▸ **Assigned task**
Copy every line in the records below that contains the word "agent".

══════════

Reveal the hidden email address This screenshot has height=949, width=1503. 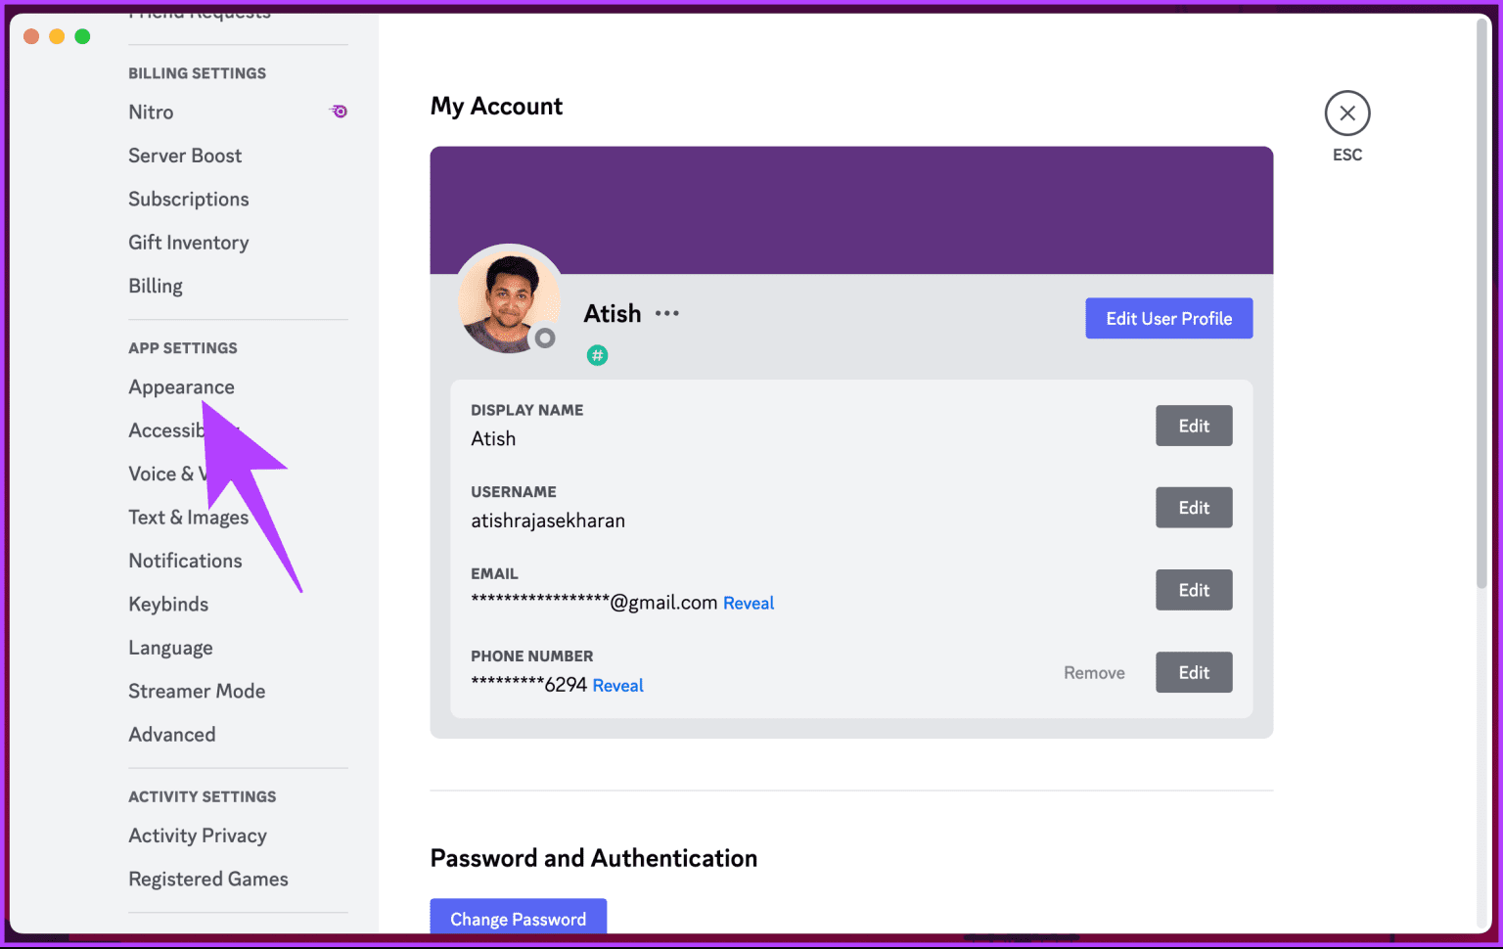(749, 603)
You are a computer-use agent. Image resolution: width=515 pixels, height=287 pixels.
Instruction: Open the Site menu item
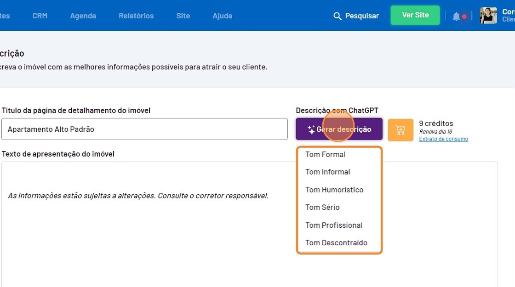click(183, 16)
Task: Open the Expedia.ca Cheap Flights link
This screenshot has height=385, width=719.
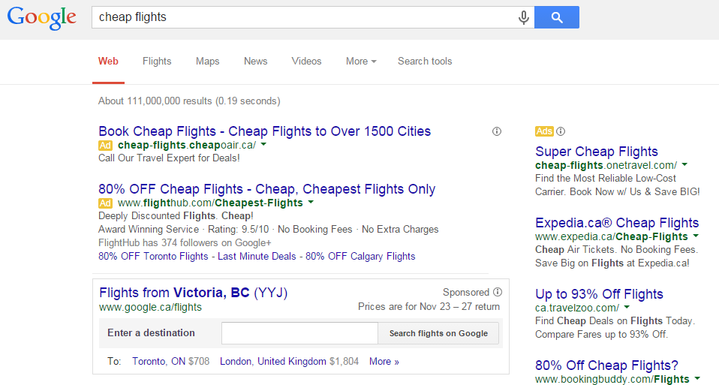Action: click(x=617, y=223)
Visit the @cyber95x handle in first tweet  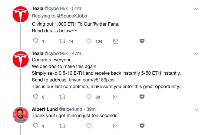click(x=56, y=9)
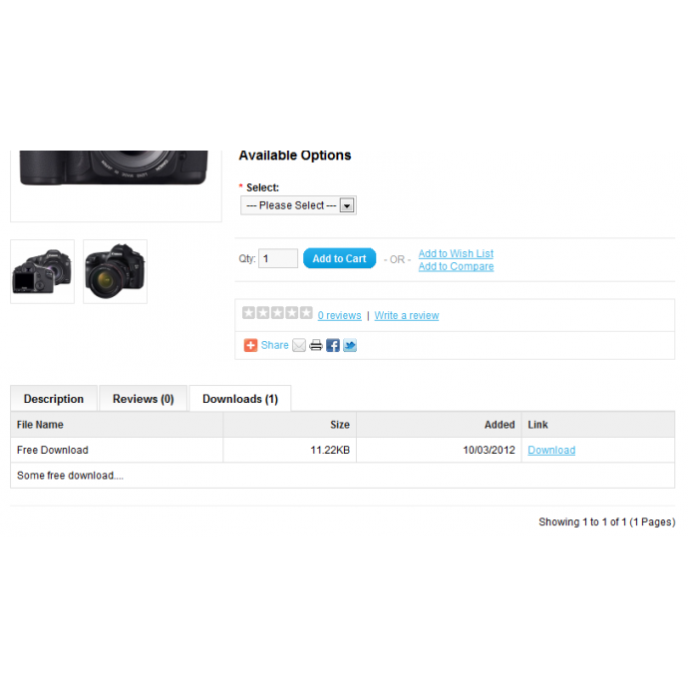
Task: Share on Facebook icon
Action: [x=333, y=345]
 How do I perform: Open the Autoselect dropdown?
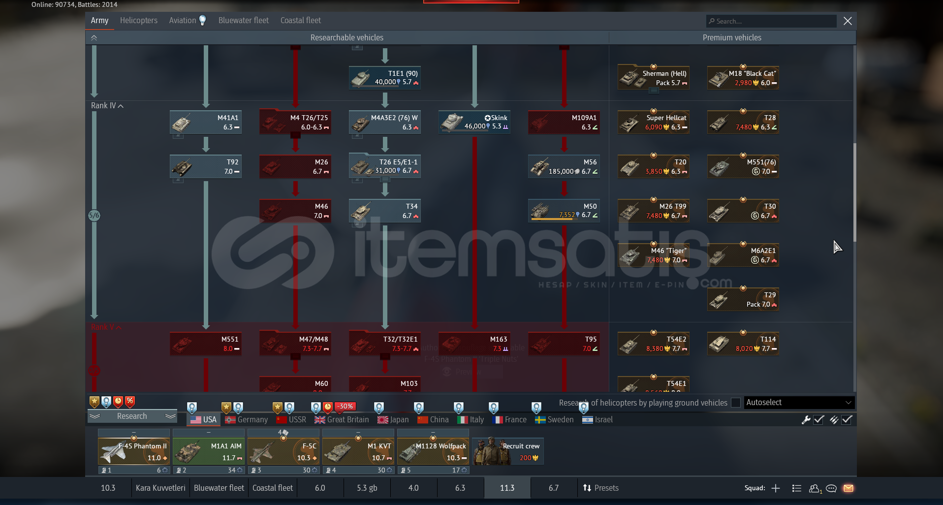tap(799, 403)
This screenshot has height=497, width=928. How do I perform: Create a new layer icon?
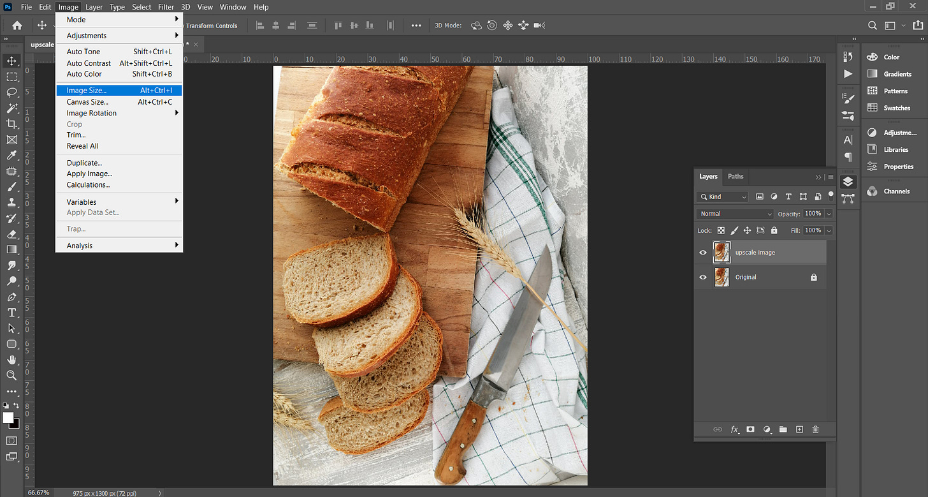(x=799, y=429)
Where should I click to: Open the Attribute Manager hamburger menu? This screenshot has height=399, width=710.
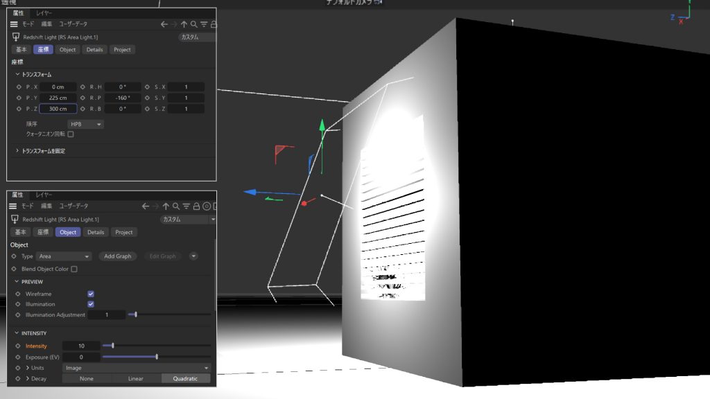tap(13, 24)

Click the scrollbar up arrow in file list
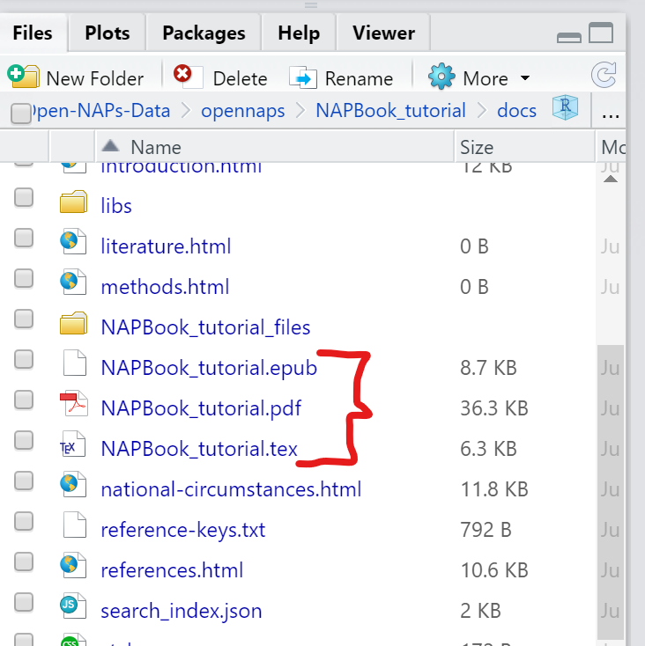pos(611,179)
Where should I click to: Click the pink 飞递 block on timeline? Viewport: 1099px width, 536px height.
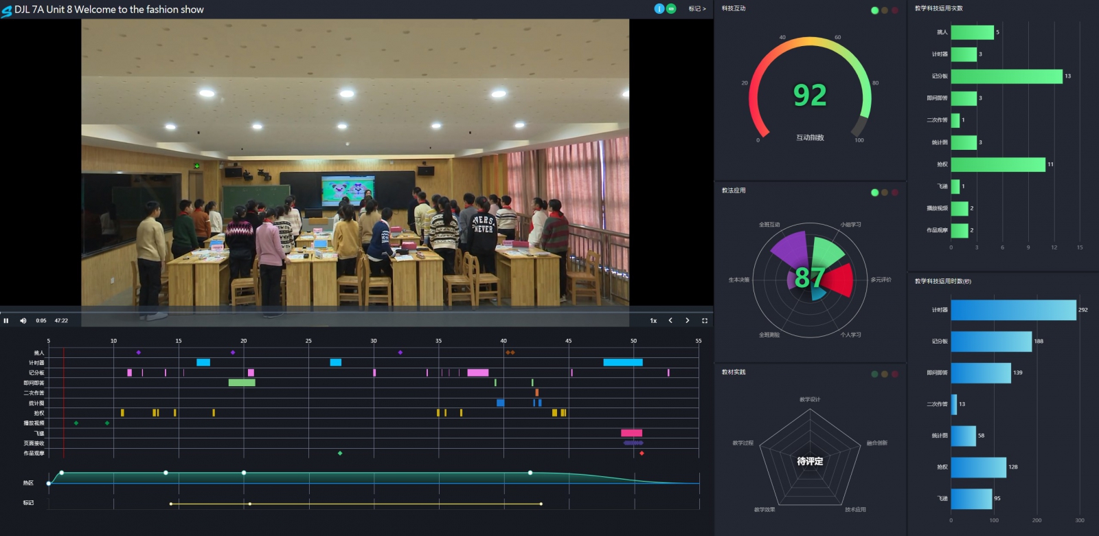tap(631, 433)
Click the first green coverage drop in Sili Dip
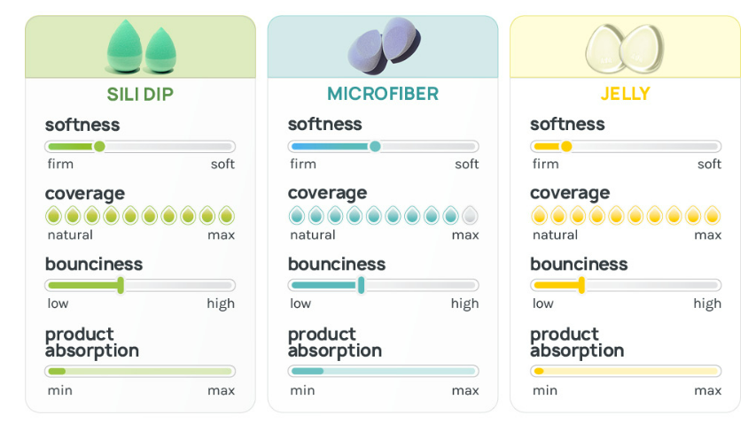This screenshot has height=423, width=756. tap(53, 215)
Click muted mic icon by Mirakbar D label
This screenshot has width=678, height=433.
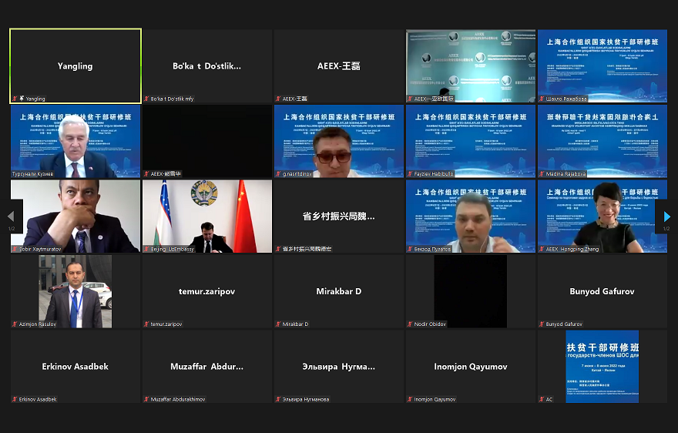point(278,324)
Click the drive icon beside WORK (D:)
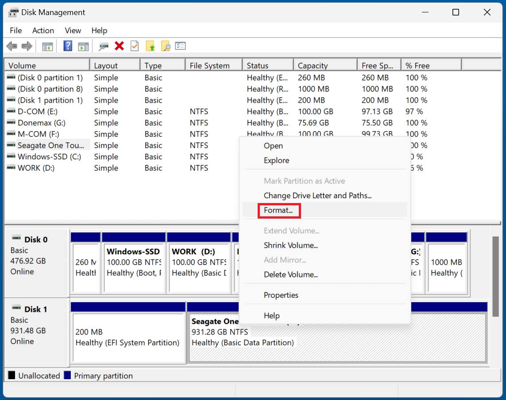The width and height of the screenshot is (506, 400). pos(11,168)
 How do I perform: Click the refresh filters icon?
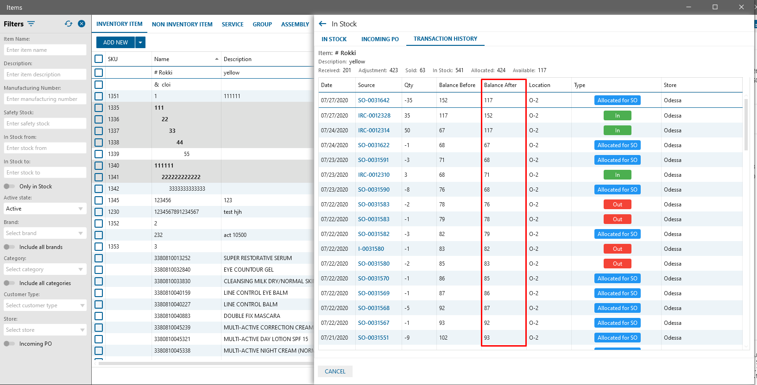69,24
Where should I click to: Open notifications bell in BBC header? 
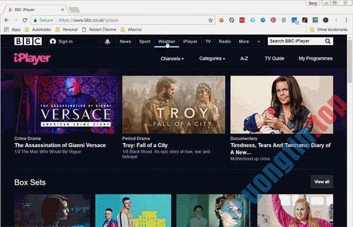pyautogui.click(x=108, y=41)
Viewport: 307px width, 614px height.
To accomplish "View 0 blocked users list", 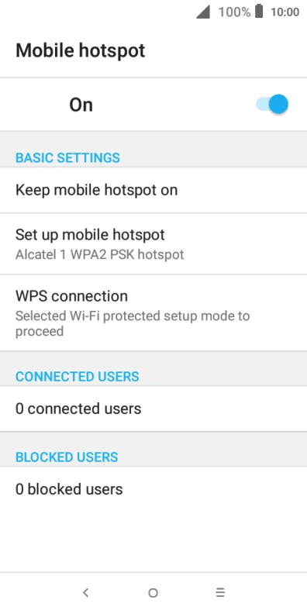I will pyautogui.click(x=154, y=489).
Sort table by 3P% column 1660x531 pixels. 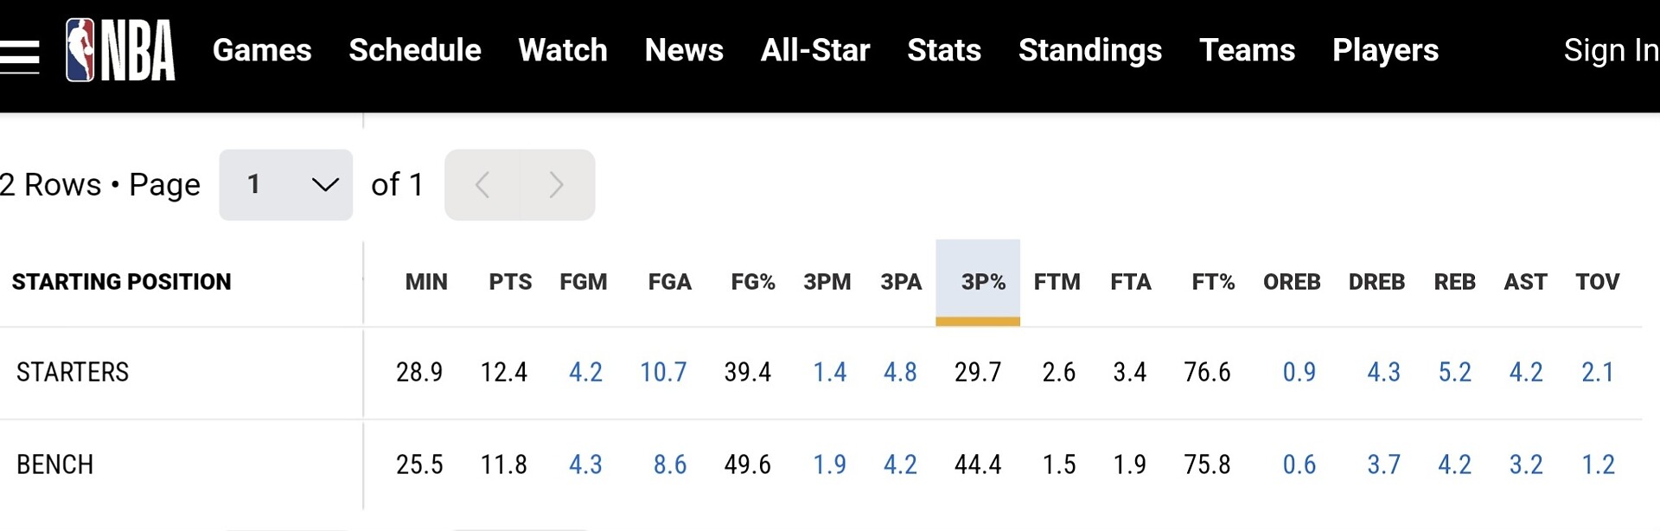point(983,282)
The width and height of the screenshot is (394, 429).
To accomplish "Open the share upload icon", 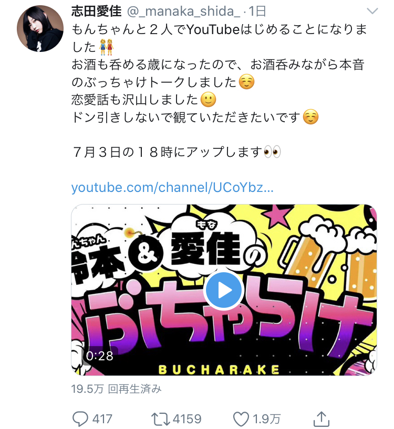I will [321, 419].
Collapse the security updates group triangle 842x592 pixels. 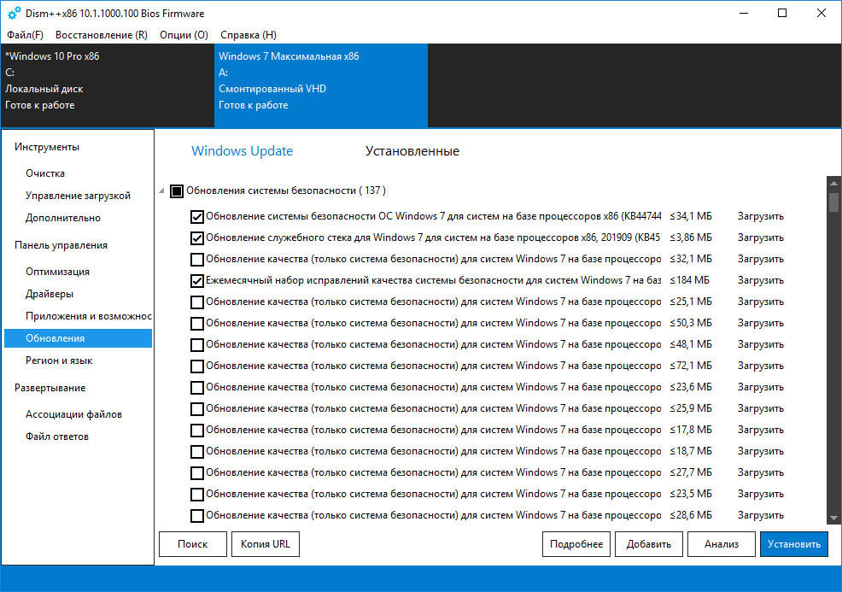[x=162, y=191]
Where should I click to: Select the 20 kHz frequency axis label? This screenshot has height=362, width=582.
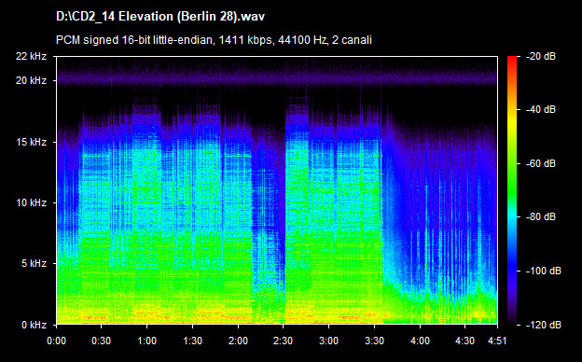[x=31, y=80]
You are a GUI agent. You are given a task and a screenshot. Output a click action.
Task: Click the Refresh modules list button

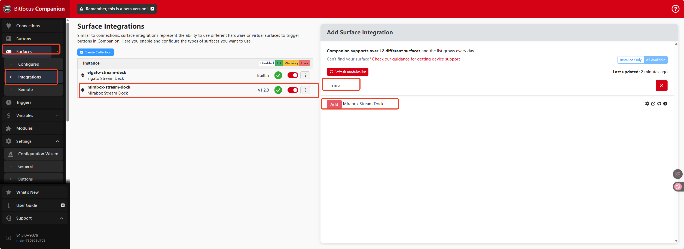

══════════

▸ **Solution to the problem**
You are a computer-use agent. Image resolution: width=515 pixels, height=287 pixels.
You are a GUI agent. You are given a task and a screenshot. Output a click action.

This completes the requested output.